▶ [Source records]:

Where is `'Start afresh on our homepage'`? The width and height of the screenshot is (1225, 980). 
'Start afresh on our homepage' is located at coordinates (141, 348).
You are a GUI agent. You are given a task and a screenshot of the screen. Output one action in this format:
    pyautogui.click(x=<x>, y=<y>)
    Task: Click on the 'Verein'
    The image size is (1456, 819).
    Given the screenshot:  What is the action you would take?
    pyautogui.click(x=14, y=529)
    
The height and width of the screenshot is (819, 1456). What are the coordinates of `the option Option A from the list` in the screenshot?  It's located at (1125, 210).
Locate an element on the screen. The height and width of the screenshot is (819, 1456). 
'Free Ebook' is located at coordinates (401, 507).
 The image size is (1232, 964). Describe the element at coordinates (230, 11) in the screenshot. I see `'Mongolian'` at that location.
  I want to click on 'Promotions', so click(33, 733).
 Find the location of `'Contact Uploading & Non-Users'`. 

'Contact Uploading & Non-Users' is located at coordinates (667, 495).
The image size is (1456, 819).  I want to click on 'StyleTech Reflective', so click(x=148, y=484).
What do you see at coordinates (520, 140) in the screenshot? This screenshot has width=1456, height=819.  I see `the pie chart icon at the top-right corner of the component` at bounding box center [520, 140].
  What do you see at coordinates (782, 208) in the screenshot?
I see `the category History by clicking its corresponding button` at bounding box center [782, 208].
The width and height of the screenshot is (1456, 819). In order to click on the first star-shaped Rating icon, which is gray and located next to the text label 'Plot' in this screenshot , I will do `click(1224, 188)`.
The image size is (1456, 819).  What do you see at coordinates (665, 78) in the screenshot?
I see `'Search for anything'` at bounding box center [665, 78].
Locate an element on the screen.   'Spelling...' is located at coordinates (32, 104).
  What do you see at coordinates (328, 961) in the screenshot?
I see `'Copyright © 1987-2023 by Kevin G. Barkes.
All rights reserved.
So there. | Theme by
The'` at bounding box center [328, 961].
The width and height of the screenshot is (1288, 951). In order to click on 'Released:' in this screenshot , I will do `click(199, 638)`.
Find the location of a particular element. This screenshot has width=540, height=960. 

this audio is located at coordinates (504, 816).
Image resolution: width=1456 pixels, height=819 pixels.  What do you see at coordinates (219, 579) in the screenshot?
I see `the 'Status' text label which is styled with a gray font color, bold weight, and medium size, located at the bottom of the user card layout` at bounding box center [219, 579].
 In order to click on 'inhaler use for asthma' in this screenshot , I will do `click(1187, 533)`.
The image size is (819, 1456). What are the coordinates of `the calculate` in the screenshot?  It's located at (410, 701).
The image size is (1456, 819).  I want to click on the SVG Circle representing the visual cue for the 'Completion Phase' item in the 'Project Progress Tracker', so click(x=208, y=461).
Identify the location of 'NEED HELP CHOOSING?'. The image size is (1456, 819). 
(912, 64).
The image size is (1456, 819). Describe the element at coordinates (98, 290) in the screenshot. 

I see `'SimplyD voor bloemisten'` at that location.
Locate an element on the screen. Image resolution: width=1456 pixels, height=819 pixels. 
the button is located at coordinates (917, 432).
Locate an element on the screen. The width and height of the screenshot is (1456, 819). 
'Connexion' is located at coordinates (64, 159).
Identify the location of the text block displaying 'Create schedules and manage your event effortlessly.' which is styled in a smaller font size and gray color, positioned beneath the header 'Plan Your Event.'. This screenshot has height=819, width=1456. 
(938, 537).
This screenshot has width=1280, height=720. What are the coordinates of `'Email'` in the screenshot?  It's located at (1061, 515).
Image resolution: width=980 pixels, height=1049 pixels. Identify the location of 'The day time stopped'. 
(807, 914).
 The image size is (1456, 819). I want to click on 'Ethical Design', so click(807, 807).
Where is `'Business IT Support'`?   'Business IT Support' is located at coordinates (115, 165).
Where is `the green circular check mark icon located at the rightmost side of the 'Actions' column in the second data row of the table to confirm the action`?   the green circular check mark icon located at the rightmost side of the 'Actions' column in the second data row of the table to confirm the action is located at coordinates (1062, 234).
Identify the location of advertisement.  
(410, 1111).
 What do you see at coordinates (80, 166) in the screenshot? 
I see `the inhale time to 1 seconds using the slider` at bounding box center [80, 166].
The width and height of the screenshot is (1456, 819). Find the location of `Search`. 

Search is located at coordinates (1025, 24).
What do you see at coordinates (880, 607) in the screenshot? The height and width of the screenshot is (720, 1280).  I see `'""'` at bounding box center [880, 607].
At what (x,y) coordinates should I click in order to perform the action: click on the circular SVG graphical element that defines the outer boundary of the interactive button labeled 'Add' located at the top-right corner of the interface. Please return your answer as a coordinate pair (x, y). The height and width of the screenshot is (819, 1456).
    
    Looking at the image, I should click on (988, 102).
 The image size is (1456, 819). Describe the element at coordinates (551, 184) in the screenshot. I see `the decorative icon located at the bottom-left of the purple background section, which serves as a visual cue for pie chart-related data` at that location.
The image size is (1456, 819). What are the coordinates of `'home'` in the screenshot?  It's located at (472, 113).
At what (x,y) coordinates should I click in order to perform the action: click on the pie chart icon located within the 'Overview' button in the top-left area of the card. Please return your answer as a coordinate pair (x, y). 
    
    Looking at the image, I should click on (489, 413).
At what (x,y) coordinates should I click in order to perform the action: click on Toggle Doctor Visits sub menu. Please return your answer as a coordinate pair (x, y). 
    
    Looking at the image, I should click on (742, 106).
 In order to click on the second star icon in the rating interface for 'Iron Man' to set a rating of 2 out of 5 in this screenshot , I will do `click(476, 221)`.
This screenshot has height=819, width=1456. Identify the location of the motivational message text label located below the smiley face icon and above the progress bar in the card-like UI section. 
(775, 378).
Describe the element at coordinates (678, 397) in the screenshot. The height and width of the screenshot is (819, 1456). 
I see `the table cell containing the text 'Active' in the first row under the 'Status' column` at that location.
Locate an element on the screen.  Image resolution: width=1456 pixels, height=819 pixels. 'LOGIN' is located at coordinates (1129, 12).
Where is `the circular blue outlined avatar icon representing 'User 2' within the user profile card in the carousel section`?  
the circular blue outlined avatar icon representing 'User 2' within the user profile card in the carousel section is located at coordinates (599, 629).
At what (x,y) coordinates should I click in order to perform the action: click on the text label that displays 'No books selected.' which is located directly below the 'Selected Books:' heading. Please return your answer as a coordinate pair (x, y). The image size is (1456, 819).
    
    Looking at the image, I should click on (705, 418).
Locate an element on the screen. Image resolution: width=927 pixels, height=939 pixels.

▶ [Given request]: Can you reproduce all the entries above, substituting "Find an element on the screen" for each "Locate an element on the screen" and leaving everything else unchanged?

▶ [Response to the exercise]:
Where is `'Start afresh on our homepage'`? The width and height of the screenshot is (1225, 980). 
'Start afresh on our homepage' is located at coordinates (141, 348).
You are a GUI agent. You are given a task and a screenshot of the screen. Output one action in this format:
    pyautogui.click(x=<x>, y=<y>)
    Task: Click on the 'Verein'
    The image size is (1456, 819).
    Given the screenshot:  What is the action you would take?
    pyautogui.click(x=14, y=529)
    
The height and width of the screenshot is (819, 1456). What are the coordinates of `the option Option A from the list` in the screenshot?  It's located at (1125, 210).
Find an element on the screen. The height and width of the screenshot is (819, 1456). 
'Free Ebook' is located at coordinates (401, 507).
 The image size is (1232, 964). Describe the element at coordinates (230, 11) in the screenshot. I see `'Mongolian'` at that location.
  I want to click on 'Promotions', so click(33, 733).
 Find the location of `'Contact Uploading & Non-Users'`. 

'Contact Uploading & Non-Users' is located at coordinates (667, 495).
The image size is (1456, 819).  I want to click on 'StyleTech Reflective', so click(x=148, y=484).
What do you see at coordinates (520, 140) in the screenshot? This screenshot has width=1456, height=819.  I see `the pie chart icon at the top-right corner of the component` at bounding box center [520, 140].
  What do you see at coordinates (782, 208) in the screenshot?
I see `the category History by clicking its corresponding button` at bounding box center [782, 208].
The width and height of the screenshot is (1456, 819). In order to click on the first star-shaped Rating icon, which is gray and located next to the text label 'Plot' in this screenshot , I will do `click(1224, 188)`.
The image size is (1456, 819).  What do you see at coordinates (665, 78) in the screenshot?
I see `'Search for anything'` at bounding box center [665, 78].
Find an element on the screen.   'Spelling...' is located at coordinates (32, 104).
  What do you see at coordinates (328, 961) in the screenshot?
I see `'Copyright © 1987-2023 by Kevin G. Barkes.
All rights reserved.
So there. | Theme by
The'` at bounding box center [328, 961].
The width and height of the screenshot is (1288, 951). In order to click on 'Released:' in this screenshot , I will do `click(199, 638)`.
Find the location of a particular element. This screenshot has width=540, height=960. 

this audio is located at coordinates (504, 816).
Image resolution: width=1456 pixels, height=819 pixels.  What do you see at coordinates (219, 579) in the screenshot?
I see `the 'Status' text label which is styled with a gray font color, bold weight, and medium size, located at the bottom of the user card layout` at bounding box center [219, 579].
 In order to click on 'inhaler use for asthma' in this screenshot , I will do `click(1187, 533)`.
The image size is (819, 1456). What are the coordinates of `the calculate` in the screenshot?  It's located at (410, 701).
The image size is (1456, 819).  I want to click on the SVG Circle representing the visual cue for the 'Completion Phase' item in the 'Project Progress Tracker', so click(x=208, y=461).
Identify the location of 'NEED HELP CHOOSING?'. The image size is (1456, 819). 
(912, 64).
The image size is (1456, 819). Describe the element at coordinates (98, 290) in the screenshot. 

I see `'SimplyD voor bloemisten'` at that location.
Find an element on the screen. Image resolution: width=1456 pixels, height=819 pixels. 
the button is located at coordinates (917, 432).
Find an element on the screen. The width and height of the screenshot is (1456, 819). 
'Connexion' is located at coordinates (64, 159).
Identify the location of the text block displaying 'Create schedules and manage your event effortlessly.' which is styled in a smaller font size and gray color, positioned beneath the header 'Plan Your Event.'. This screenshot has height=819, width=1456. 
(938, 537).
This screenshot has width=1280, height=720. What are the coordinates of `'Email'` in the screenshot?  It's located at (1061, 515).
Image resolution: width=980 pixels, height=1049 pixels. Identify the location of 'The day time stopped'. 
(807, 914).
 The image size is (1456, 819). I want to click on 'Ethical Design', so click(807, 807).
Where is `'Business IT Support'`?   'Business IT Support' is located at coordinates (115, 165).
Where is `the green circular check mark icon located at the rightmost side of the 'Actions' column in the second data row of the table to confirm the action`?   the green circular check mark icon located at the rightmost side of the 'Actions' column in the second data row of the table to confirm the action is located at coordinates (1062, 234).
Identify the location of advertisement.  
(410, 1111).
 What do you see at coordinates (80, 166) in the screenshot? 
I see `the inhale time to 1 seconds using the slider` at bounding box center [80, 166].
The width and height of the screenshot is (1456, 819). Find the location of `Search`. 

Search is located at coordinates (1025, 24).
What do you see at coordinates (880, 607) in the screenshot? The height and width of the screenshot is (720, 1280).  I see `'""'` at bounding box center [880, 607].
At what (x,y) coordinates should I click in order to perform the action: click on the circular SVG graphical element that defines the outer boundary of the interactive button labeled 'Add' located at the top-right corner of the interface. Please return your answer as a coordinate pair (x, y). The height and width of the screenshot is (819, 1456).
    
    Looking at the image, I should click on (988, 102).
 The image size is (1456, 819). Describe the element at coordinates (551, 184) in the screenshot. I see `the decorative icon located at the bottom-left of the purple background section, which serves as a visual cue for pie chart-related data` at that location.
The image size is (1456, 819). What are the coordinates of `'home'` in the screenshot?  It's located at (472, 113).
At what (x,y) coordinates should I click in order to perform the action: click on the pie chart icon located within the 'Overview' button in the top-left area of the card. Please return your answer as a coordinate pair (x, y). 
    
    Looking at the image, I should click on (489, 413).
At what (x,y) coordinates should I click in order to perform the action: click on Toggle Doctor Visits sub menu. Please return your answer as a coordinate pair (x, y). 
    
    Looking at the image, I should click on (742, 106).
 In order to click on the second star icon in the rating interface for 'Iron Man' to set a rating of 2 out of 5 in this screenshot , I will do `click(476, 221)`.
This screenshot has height=819, width=1456. Identify the location of the motivational message text label located below the smiley face icon and above the progress bar in the card-like UI section. 
(775, 378).
Describe the element at coordinates (678, 397) in the screenshot. The height and width of the screenshot is (819, 1456). 
I see `the table cell containing the text 'Active' in the first row under the 'Status' column` at that location.
Find an element on the screen.  Image resolution: width=1456 pixels, height=819 pixels. 'LOGIN' is located at coordinates (1129, 12).
Where is `the circular blue outlined avatar icon representing 'User 2' within the user profile card in the carousel section`?  
the circular blue outlined avatar icon representing 'User 2' within the user profile card in the carousel section is located at coordinates (599, 629).
At what (x,y) coordinates should I click in order to perform the action: click on the text label that displays 'No books selected.' which is located directly below the 'Selected Books:' heading. Please return your answer as a coordinate pair (x, y). The image size is (1456, 819).
    
    Looking at the image, I should click on (705, 418).
Find an element on the screen. Image resolution: width=927 pixels, height=939 pixels.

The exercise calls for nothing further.